Task to carry out:
Leave out every picture, and output exactly the lines from the line containing "Click the female and male symbols icon" through the last line of the data.

[[ Input records open ]]

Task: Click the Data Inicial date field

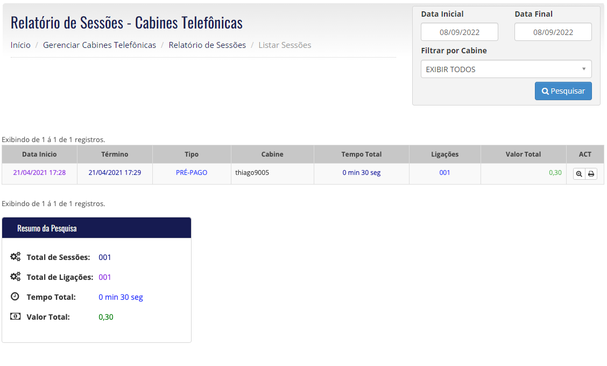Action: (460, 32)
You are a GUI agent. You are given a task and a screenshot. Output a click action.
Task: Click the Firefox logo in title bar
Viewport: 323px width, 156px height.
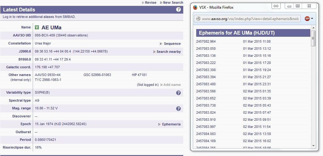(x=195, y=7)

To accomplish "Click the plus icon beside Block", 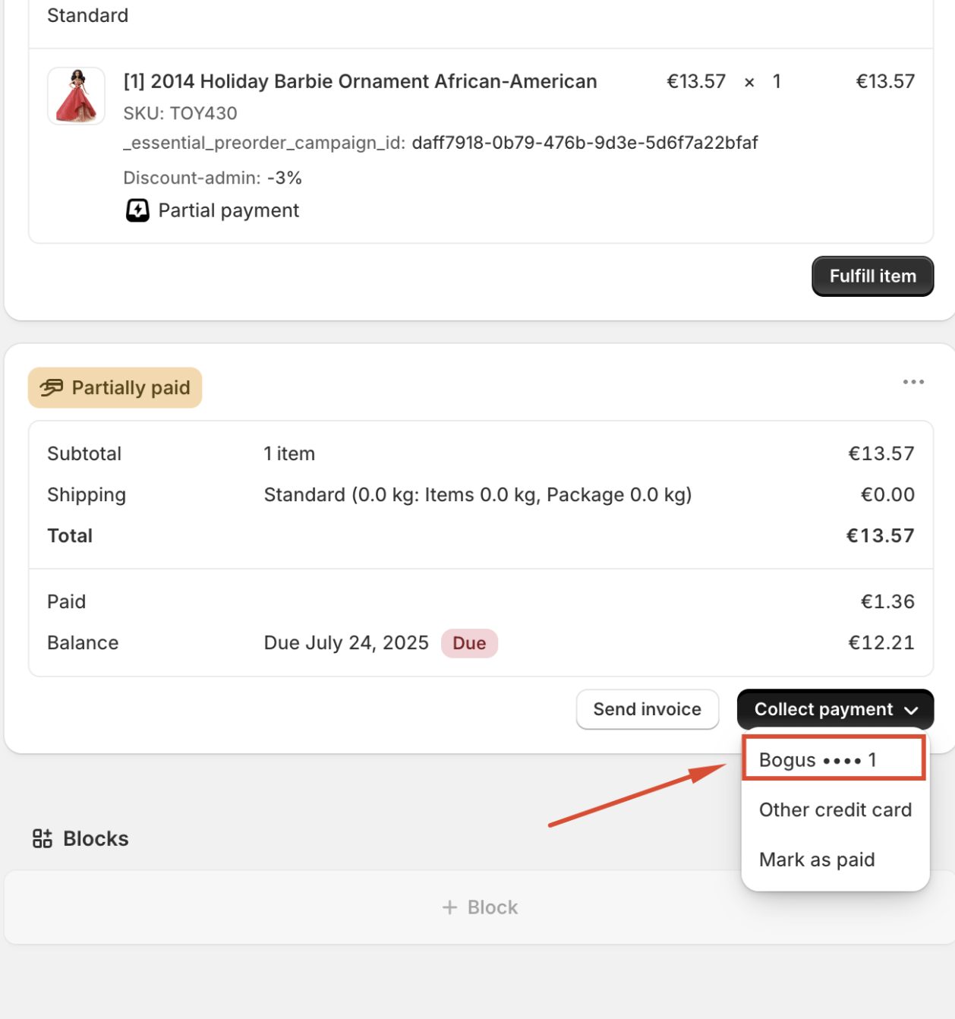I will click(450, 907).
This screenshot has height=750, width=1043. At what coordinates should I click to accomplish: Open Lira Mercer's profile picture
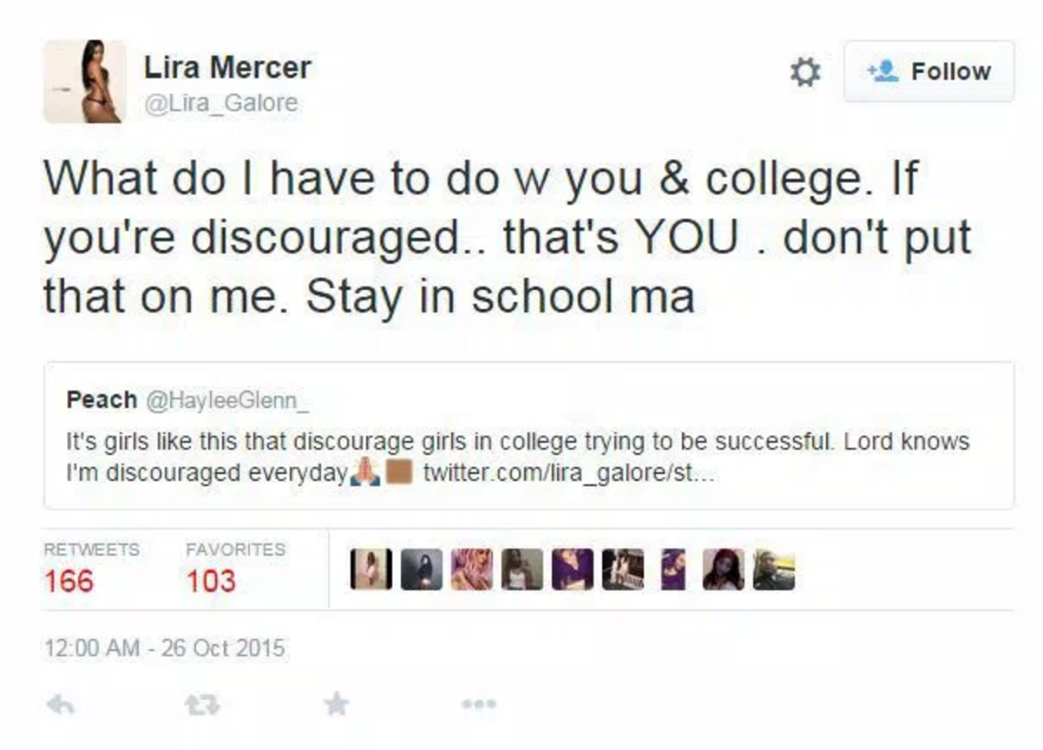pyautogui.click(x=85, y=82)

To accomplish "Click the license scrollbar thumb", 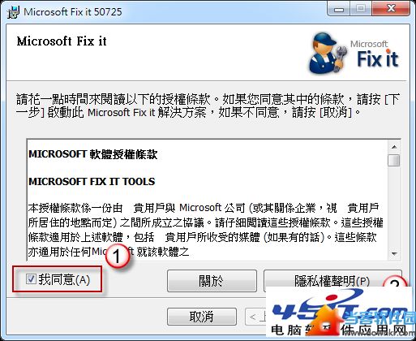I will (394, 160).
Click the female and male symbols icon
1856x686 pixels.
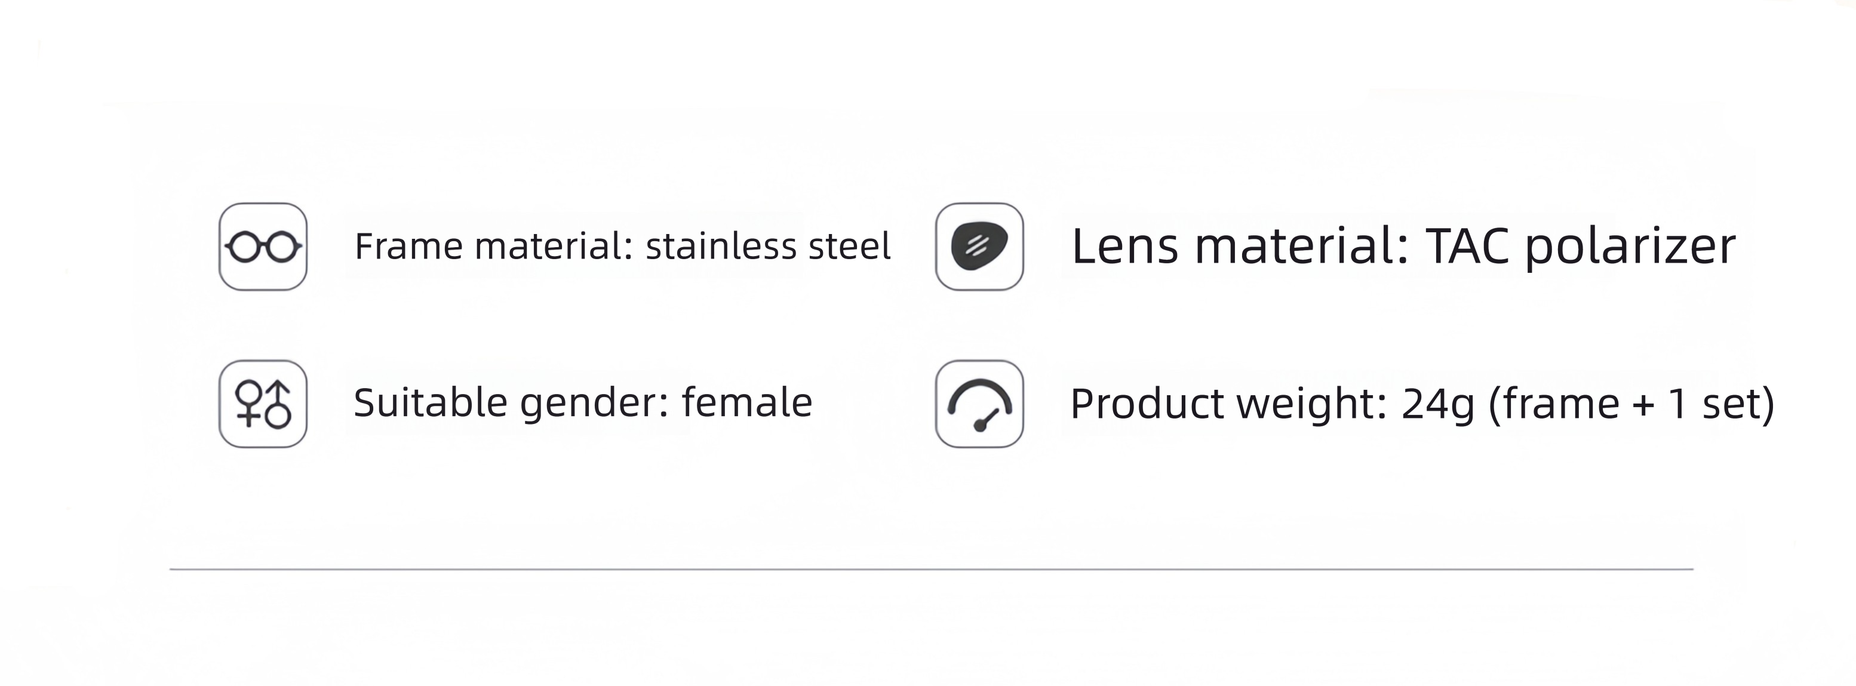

[[ Input records closed ]]

Response area:
Click the female and male symbols icon
1856x686 pixels.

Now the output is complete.